# Restoring an old hand plane



## Zipperjack (Apr 5, 2013)

My dad bought me this old plane I want to restore it to working condition any suggestions?
And also there are no identifying marks on it to tell brand or make can you guys help with ID'ing


----------



## nbo10 (Jan 26, 2011)

The first thing I would do is disassemble and drop all the metal parts in vinegar overnight. While it's soaking do a forum search on plane restorations. There have been many planes brought back from the dead.


----------



## Zipperjack (Apr 5, 2013)

nbo10 said:


> The first thing I would do is disassemble and drop all the metal parts in vinegar overnight. While it's soaking do a forum search on plane restorations. There have been many planes brought back from the dead.
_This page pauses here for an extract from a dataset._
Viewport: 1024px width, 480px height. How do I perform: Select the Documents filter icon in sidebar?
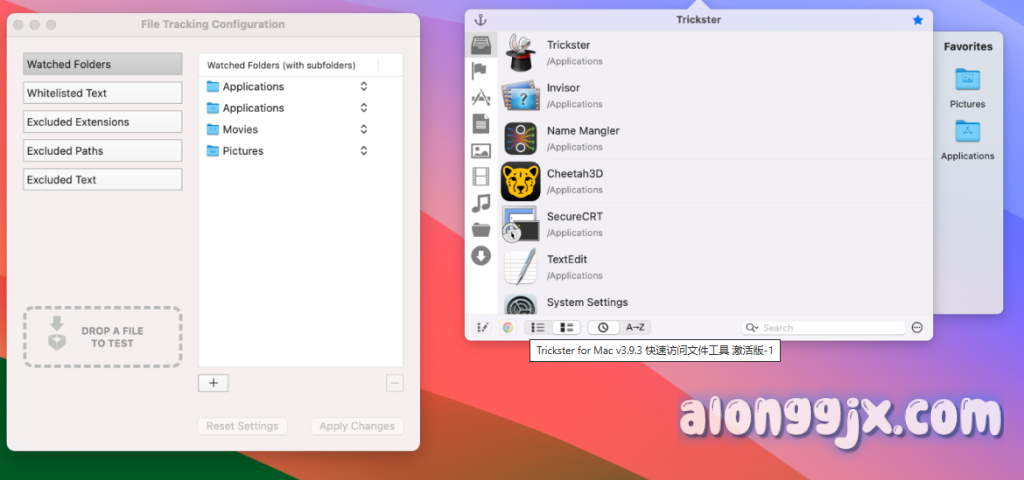[481, 124]
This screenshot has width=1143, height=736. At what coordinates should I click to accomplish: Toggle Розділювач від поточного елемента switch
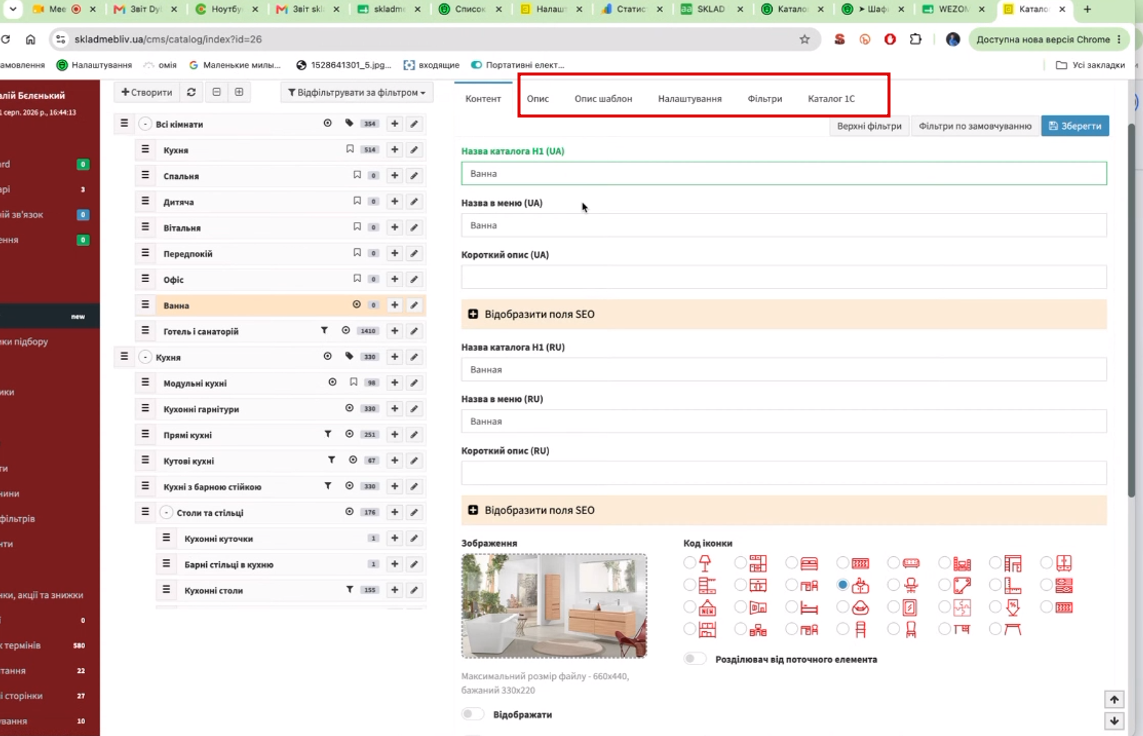click(695, 659)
After restoration does this look like it'll be a user?
I know jack squat about planes I'm thinking this is a Stanley knockoff?


----------



## tc65 (Jan 9, 2012)

Look at this link: http://Lateral adjustment lever key

It will give you a clue as to the manufacturer. Lots of planes were made by the major manufacturers for many different retailers - some with brand names on them, others with no name or indication of maker. 

If everything cleans up OK and all parts are able to move, it should be a decent user. Hard to tell exact condition from one picture though. 

If the split in the tote is a clean break, you should be able to glue it back together an it should work fine for you.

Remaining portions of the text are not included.